#### Problem details
Reproduce all records below exactly.
*-*-*
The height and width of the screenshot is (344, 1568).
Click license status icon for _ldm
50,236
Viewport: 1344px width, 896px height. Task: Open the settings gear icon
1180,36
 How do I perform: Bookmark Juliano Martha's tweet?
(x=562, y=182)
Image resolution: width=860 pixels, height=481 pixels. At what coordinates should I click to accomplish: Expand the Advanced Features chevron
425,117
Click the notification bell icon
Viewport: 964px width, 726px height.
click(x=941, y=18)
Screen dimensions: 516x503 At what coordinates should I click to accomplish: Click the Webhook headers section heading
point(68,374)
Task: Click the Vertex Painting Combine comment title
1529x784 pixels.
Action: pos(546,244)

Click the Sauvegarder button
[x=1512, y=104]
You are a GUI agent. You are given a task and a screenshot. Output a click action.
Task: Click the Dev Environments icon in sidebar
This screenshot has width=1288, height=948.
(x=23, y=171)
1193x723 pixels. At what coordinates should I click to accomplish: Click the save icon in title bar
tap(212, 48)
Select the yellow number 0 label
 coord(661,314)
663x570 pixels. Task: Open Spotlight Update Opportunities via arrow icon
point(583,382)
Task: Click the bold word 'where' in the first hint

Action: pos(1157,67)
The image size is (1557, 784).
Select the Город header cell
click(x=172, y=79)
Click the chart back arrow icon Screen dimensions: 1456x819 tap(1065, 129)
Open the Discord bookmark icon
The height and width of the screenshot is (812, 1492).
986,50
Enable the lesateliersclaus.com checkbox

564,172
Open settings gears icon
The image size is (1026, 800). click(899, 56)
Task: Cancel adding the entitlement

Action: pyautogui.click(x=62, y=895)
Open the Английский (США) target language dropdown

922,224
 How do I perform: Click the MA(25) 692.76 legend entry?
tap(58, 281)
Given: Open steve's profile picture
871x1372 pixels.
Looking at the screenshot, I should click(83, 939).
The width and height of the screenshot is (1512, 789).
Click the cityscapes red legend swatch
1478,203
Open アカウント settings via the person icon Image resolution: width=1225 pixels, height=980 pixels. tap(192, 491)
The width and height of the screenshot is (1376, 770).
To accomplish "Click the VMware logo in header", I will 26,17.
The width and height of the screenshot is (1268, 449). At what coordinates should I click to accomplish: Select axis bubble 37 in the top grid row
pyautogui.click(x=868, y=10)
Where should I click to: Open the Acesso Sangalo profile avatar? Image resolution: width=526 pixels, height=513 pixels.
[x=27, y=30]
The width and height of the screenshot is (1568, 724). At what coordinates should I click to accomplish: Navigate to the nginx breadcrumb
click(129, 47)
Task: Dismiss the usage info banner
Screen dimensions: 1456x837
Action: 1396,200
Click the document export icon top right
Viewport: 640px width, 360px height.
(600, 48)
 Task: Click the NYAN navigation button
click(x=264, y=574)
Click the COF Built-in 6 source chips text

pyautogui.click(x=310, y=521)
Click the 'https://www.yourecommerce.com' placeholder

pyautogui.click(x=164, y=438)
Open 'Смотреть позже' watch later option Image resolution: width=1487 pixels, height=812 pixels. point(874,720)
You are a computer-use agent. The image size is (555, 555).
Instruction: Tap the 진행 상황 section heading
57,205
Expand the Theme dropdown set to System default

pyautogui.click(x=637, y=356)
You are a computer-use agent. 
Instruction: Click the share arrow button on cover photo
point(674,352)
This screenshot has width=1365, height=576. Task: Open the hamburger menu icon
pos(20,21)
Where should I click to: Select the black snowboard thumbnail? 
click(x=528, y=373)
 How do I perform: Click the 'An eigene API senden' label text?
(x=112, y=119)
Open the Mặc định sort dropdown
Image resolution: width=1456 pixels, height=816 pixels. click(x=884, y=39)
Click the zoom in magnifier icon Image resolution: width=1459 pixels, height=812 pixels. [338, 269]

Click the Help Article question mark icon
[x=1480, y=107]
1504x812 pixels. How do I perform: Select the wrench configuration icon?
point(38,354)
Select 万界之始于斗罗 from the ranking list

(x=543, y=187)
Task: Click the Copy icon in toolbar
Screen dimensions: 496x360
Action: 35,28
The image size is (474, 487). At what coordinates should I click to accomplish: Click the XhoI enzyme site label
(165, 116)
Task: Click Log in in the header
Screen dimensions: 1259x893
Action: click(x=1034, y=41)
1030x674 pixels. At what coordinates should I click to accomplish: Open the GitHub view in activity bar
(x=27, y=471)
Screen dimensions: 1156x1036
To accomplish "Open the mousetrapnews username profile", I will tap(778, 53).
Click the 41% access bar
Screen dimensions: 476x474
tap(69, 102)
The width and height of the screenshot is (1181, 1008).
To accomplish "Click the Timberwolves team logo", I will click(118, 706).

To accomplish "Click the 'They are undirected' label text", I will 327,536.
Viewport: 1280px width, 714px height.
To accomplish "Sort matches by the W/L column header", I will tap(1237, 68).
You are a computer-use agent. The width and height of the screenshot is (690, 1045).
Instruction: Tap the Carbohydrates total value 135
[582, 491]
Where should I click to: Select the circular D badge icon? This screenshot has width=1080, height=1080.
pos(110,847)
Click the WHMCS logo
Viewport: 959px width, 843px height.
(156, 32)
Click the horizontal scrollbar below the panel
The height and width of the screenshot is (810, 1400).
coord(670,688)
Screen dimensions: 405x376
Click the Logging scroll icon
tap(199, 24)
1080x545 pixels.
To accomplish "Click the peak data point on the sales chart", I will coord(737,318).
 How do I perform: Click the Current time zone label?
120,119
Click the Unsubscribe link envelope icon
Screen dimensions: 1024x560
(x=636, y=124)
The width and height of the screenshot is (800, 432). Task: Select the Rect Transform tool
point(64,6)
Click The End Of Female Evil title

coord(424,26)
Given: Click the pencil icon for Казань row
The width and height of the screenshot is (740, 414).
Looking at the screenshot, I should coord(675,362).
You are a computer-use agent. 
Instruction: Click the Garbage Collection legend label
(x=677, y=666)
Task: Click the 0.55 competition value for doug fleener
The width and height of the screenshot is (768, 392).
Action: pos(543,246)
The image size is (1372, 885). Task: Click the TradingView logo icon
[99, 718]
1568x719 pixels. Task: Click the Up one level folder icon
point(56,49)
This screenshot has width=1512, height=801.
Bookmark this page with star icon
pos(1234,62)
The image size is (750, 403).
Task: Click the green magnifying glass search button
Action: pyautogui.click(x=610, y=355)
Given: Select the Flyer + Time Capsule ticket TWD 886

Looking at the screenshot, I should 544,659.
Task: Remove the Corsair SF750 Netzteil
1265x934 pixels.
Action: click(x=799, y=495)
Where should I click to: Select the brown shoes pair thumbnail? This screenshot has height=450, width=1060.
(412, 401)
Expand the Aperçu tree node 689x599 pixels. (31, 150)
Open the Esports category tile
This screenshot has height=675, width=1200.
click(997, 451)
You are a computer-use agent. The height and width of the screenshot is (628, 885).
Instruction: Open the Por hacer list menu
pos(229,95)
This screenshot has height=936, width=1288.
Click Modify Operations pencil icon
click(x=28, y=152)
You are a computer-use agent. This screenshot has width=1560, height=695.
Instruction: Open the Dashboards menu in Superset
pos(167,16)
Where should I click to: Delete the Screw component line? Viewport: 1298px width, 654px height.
*-*-*
#### Answer area
The height and width of the screenshot is (344, 1568).
Click license status icon for _ldm
50,236
Viewport: 1344px width, 896px height. Task: Open the settings gear icon
1180,36
 How do I perform: Bookmark Juliano Martha's tweet?
(x=562, y=182)
Image resolution: width=860 pixels, height=481 pixels. At what coordinates should I click to accomplish: Expand the Advanced Features chevron
425,117
Click the notification bell icon
Viewport: 964px width, 726px height.
click(x=941, y=18)
Screen dimensions: 516x503 At what coordinates should I click to accomplish: Click the Webhook headers section heading
point(68,374)
Task: Click the Vertex Painting Combine comment title
1529x784 pixels.
Action: pos(546,244)

Click the Sauvegarder button
[x=1512, y=104]
You are a GUI agent. You are given a task and a screenshot. Output a click action.
Task: Click the Dev Environments icon in sidebar
This screenshot has width=1288, height=948.
(x=23, y=171)
1193x723 pixels. At what coordinates should I click to accomplish: Click the save icon in title bar
tap(212, 48)
Select the yellow number 0 label
 coord(661,314)
663x570 pixels. Task: Open Spotlight Update Opportunities via arrow icon
point(583,382)
Task: Click the bold word 'where' in the first hint

Action: pos(1157,67)
The image size is (1557, 784).
Select the Город header cell
click(x=172, y=79)
Click the chart back arrow icon Screen dimensions: 1456x819 tap(1065, 129)
Open the Discord bookmark icon
The height and width of the screenshot is (812, 1492).
986,50
Enable the lesateliersclaus.com checkbox

564,172
Open settings gears icon
The image size is (1026, 800). click(899, 56)
Task: Cancel adding the entitlement

Action: pyautogui.click(x=62, y=895)
Open the Английский (США) target language dropdown

922,224
 How do I perform: Click the MA(25) 692.76 legend entry?
tap(58, 281)
Given: Open steve's profile picture
871x1372 pixels.
Looking at the screenshot, I should click(83, 939).
The width and height of the screenshot is (1512, 789).
Click the cityscapes red legend swatch
1478,203
Open アカウント settings via the person icon Image resolution: width=1225 pixels, height=980 pixels. tap(192, 491)
The width and height of the screenshot is (1376, 770).
To accomplish "Click the VMware logo in header", I will 26,17.
The width and height of the screenshot is (1268, 449). At what coordinates should I click to accomplish: Select axis bubble 37 in the top grid row
pyautogui.click(x=868, y=10)
Where should I click to: Open the Acesso Sangalo profile avatar? Image resolution: width=526 pixels, height=513 pixels.
[x=27, y=30]
The width and height of the screenshot is (1568, 724). At what coordinates should I click to accomplish: Navigate to the nginx breadcrumb
click(129, 47)
Task: Dismiss the usage info banner
Screen dimensions: 1456x837
Action: 1396,200
Click the document export icon top right
Viewport: 640px width, 360px height.
(600, 48)
 Task: Click the NYAN navigation button
click(x=264, y=574)
Click the COF Built-in 6 source chips text

pyautogui.click(x=310, y=521)
Click the 'https://www.yourecommerce.com' placeholder

pyautogui.click(x=164, y=438)
Open 'Смотреть позже' watch later option Image resolution: width=1487 pixels, height=812 pixels. point(874,720)
You are a computer-use agent. The image size is (555, 555).
Instruction: Tap the 진행 상황 section heading
57,205
Expand the Theme dropdown set to System default

pyautogui.click(x=637, y=356)
You are a computer-use agent. 
Instruction: Click the share arrow button on cover photo
point(674,352)
This screenshot has width=1365, height=576. Task: Open the hamburger menu icon
pos(20,21)
Where should I click to: Select the black snowboard thumbnail? 
click(x=528, y=373)
 How do I perform: Click the 'An eigene API senden' label text?
(x=112, y=119)
Open the Mặc định sort dropdown
Image resolution: width=1456 pixels, height=816 pixels. click(x=884, y=39)
Click the zoom in magnifier icon Image resolution: width=1459 pixels, height=812 pixels. [338, 269]

Click the Help Article question mark icon
[x=1480, y=107]
1504x812 pixels. How do I perform: Select the wrench configuration icon?
point(38,354)
Select 万界之始于斗罗 from the ranking list

(x=543, y=187)
Task: Click the Copy icon in toolbar
Screen dimensions: 496x360
Action: 35,28
The image size is (474, 487). At what coordinates should I click to accomplish: Click the XhoI enzyme site label
(165, 116)
Task: Click Log in in the header
Screen dimensions: 1259x893
Action: click(x=1034, y=41)
1030x674 pixels. At what coordinates should I click to accomplish: Open the GitHub view in activity bar
(x=27, y=471)
Screen dimensions: 1156x1036
To accomplish "Open the mousetrapnews username profile", I will tap(778, 53).
Click the 41% access bar
Screen dimensions: 476x474
tap(69, 102)
The width and height of the screenshot is (1181, 1008).
To accomplish "Click the Timberwolves team logo", I will click(118, 706).

To accomplish "Click the 'They are undirected' label text", I will 327,536.
Viewport: 1280px width, 714px height.
To accomplish "Sort matches by the W/L column header", I will tap(1237, 68).
You are a computer-use agent. The width and height of the screenshot is (690, 1045).
Instruction: Tap the Carbohydrates total value 135
[582, 491]
Where should I click to: Select the circular D badge icon? This screenshot has width=1080, height=1080.
pos(110,847)
Click the WHMCS logo
Viewport: 959px width, 843px height.
(156, 32)
Click the horizontal scrollbar below the panel
The height and width of the screenshot is (810, 1400).
coord(670,688)
Screen dimensions: 405x376
Click the Logging scroll icon
tap(199, 24)
1080x545 pixels.
To accomplish "Click the peak data point on the sales chart", I will coord(737,318).
 How do I perform: Click the Current time zone label?
120,119
Click the Unsubscribe link envelope icon
Screen dimensions: 1024x560
(x=636, y=124)
The width and height of the screenshot is (800, 432). Task: Select the Rect Transform tool
point(64,6)
Click The End Of Female Evil title

coord(424,26)
Given: Click the pencil icon for Казань row
The width and height of the screenshot is (740, 414).
Looking at the screenshot, I should coord(675,362).
You are a computer-use agent. 
Instruction: Click the Garbage Collection legend label
(x=677, y=666)
Task: Click the 0.55 competition value for doug fleener
The width and height of the screenshot is (768, 392).
Action: pos(543,246)
The image size is (1372, 885). Task: Click the TradingView logo icon
[99, 718]
1568x719 pixels. Task: Click the Up one level folder icon
point(56,49)
This screenshot has width=1512, height=801.
Bookmark this page with star icon
pos(1234,62)
The image size is (750, 403).
Task: Click the green magnifying glass search button
Action: pyautogui.click(x=610, y=355)
Given: Select the Flyer + Time Capsule ticket TWD 886

Looking at the screenshot, I should 544,659.
Task: Remove the Corsair SF750 Netzteil
1265x934 pixels.
Action: click(x=799, y=495)
Where should I click to: Select the brown shoes pair thumbnail? This screenshot has height=450, width=1060.
(412, 401)
Expand the Aperçu tree node 689x599 pixels. (31, 150)
Open the Esports category tile
This screenshot has height=675, width=1200.
click(997, 451)
You are a computer-use agent. The height and width of the screenshot is (628, 885).
Instruction: Open the Por hacer list menu
pos(229,95)
This screenshot has height=936, width=1288.
Click Modify Operations pencil icon
click(x=28, y=152)
You are a computer-use agent. This screenshot has width=1560, height=695.
Instruction: Open the Dashboards menu in Superset
pos(167,16)
Where should I click to: Delete the Screw component line? Viewport: 1298px width, 654px height.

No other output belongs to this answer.